At the Abbotsinch Retail Park in Paisley, which Hammerson bought in October 2012, a 5,000 square metre extension opened in June with tenants including kitchen firm Wren, homewares retailer Dunelm, electronics specialist Maplin and sofa business ScS.
In Aberdeen's Union Square, River Island has trebled the size of its store with fellow fashion retailer Fat Face doubling its floorspace in the mall.
Next is spending upwards of £4 million at the Fife Central Retail Park, at Kirkcaldy, to extend its existing site into a superstore with wider clothing, furniture and café offerings.
In the six months to June 30 Hammerson, which includes Birmingham's Bullring and Brent Cross in London in its portfolio, saw net rental income increase 4.6 per cent from £140.4 million to £146.9 million. Rental income was said to have gone up by 1.5 per cent on a like-for-like basis.

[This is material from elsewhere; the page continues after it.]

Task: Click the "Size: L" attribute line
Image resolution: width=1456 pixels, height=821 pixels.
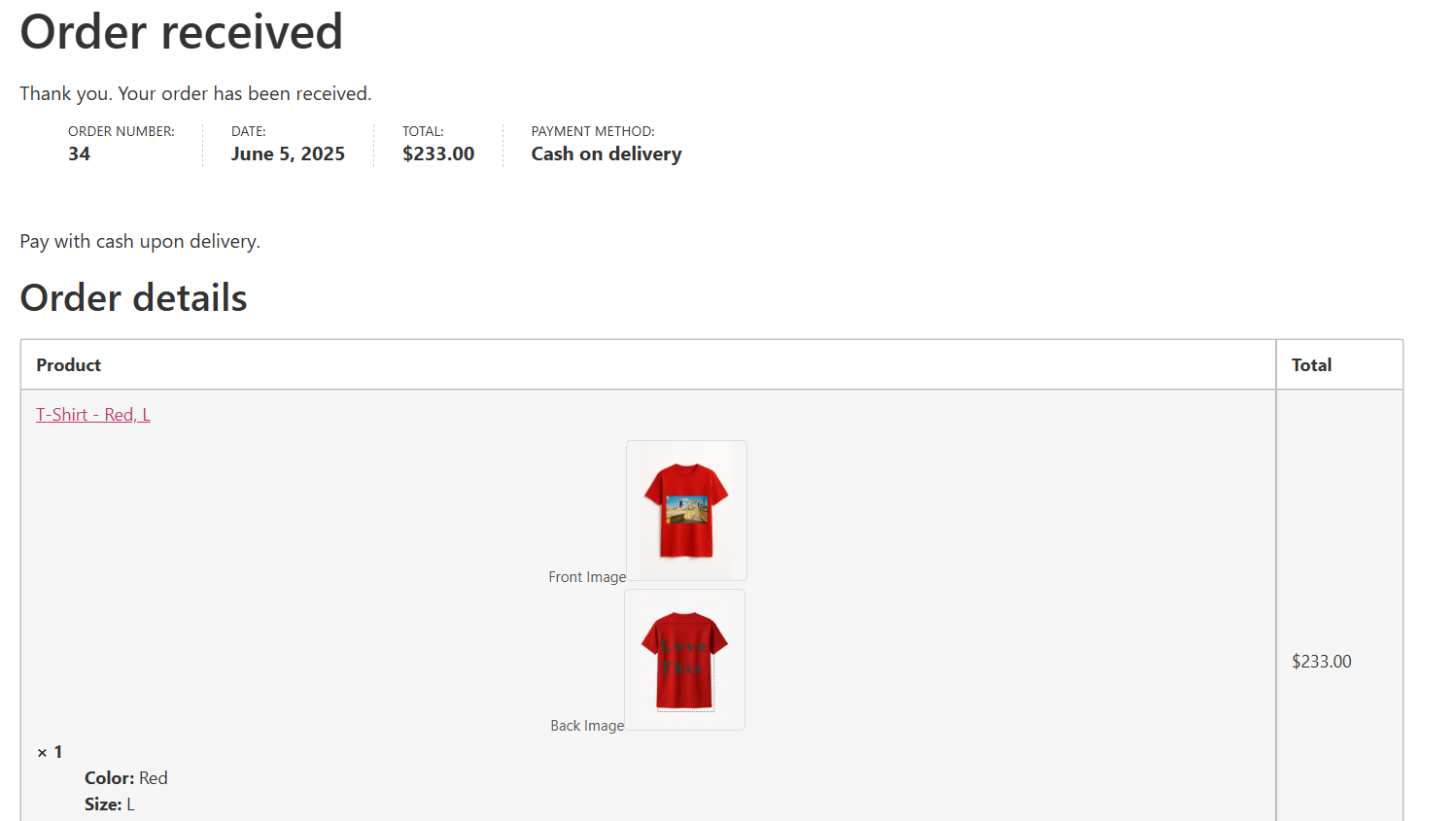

There was around £12 million of new rents secured in the period with £7.8 million from UK properties and more than £4 million from operations in France.
Occupancy across the group's sites was at 97.2 per cent. David Atkins, chief executive, said: "The consumer backdrop is improving in the UK and stabilising in France, against which we are providing the space for successful, expanding retailers, allowing us to grow rental values in selected locations. At the same time, global investors are increasingly seeking exposure to the benefits of high-quality retail assets, which has had a beneficial impact on capital values."
The interim dividend was raised by six per cent from 8.3p to 8.8p.